[Records found in a dataset]

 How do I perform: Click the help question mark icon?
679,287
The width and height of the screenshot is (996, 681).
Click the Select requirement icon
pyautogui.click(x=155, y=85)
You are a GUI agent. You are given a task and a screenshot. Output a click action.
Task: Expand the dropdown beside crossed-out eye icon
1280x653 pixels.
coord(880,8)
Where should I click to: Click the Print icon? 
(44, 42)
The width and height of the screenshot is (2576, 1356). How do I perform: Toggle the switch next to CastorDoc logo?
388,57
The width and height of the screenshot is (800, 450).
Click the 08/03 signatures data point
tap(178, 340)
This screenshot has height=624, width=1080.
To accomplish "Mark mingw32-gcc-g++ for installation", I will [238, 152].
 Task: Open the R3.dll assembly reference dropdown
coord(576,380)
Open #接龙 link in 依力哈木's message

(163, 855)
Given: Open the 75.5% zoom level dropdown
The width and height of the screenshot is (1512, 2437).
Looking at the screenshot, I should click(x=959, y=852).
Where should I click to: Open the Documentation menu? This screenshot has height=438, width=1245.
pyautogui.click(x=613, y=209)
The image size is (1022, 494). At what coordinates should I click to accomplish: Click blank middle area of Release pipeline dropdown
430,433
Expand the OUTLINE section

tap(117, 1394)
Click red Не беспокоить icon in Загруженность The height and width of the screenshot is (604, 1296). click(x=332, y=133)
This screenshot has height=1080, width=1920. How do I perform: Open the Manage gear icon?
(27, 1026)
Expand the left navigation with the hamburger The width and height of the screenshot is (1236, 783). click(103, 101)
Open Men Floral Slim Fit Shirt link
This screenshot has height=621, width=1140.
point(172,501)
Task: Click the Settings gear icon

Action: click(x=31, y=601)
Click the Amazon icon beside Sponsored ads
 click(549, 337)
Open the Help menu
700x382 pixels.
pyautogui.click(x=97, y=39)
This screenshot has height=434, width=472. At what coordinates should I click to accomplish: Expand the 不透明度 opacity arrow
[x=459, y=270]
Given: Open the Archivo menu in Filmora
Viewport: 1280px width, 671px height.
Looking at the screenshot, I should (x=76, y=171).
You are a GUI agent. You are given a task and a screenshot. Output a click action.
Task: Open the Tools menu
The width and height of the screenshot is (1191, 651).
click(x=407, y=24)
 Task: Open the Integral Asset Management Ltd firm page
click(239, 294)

**DO THIS**
Echo the lines above exactly as they appear.

**EXERCISE RESULT**
 How do I perform: Click the help question mark icon?
679,287
The width and height of the screenshot is (996, 681).
Click the Select requirement icon
pyautogui.click(x=155, y=85)
You are a GUI agent. You are given a task and a screenshot. Output a click action.
Task: Expand the dropdown beside crossed-out eye icon
1280x653 pixels.
coord(880,8)
Where should I click to: Click the Print icon? 
(44, 42)
The width and height of the screenshot is (2576, 1356). How do I perform: Toggle the switch next to CastorDoc logo?
388,57
The width and height of the screenshot is (800, 450).
Click the 08/03 signatures data point
tap(178, 340)
This screenshot has height=624, width=1080.
To accomplish "Mark mingw32-gcc-g++ for installation", I will [238, 152].
 Task: Open the R3.dll assembly reference dropdown
coord(576,380)
Open #接龙 link in 依力哈木's message

(163, 855)
Given: Open the 75.5% zoom level dropdown
The width and height of the screenshot is (1512, 2437).
Looking at the screenshot, I should click(x=959, y=852).
Where should I click to: Open the Documentation menu? This screenshot has height=438, width=1245.
pyautogui.click(x=613, y=209)
The image size is (1022, 494). At what coordinates should I click to accomplish: Click blank middle area of Release pipeline dropdown
430,433
Expand the OUTLINE section

tap(117, 1394)
Click red Не беспокоить icon in Загруженность The height and width of the screenshot is (604, 1296). click(x=332, y=133)
This screenshot has height=1080, width=1920. How do I perform: Open the Manage gear icon?
(27, 1026)
Expand the left navigation with the hamburger The width and height of the screenshot is (1236, 783). click(103, 101)
Open Men Floral Slim Fit Shirt link
This screenshot has height=621, width=1140.
point(172,501)
Task: Click the Settings gear icon

Action: click(x=31, y=601)
Click the Amazon icon beside Sponsored ads
 click(549, 337)
Open the Help menu
700x382 pixels.
pyautogui.click(x=97, y=39)
This screenshot has height=434, width=472. At what coordinates should I click to accomplish: Expand the 不透明度 opacity arrow
[x=459, y=270]
Given: Open the Archivo menu in Filmora
Viewport: 1280px width, 671px height.
Looking at the screenshot, I should (x=76, y=171).
You are a GUI agent. You are given a task and a screenshot. Output a click action.
Task: Open the Tools menu
The width and height of the screenshot is (1191, 651).
click(x=407, y=24)
 Task: Open the Integral Asset Management Ltd firm page
click(239, 294)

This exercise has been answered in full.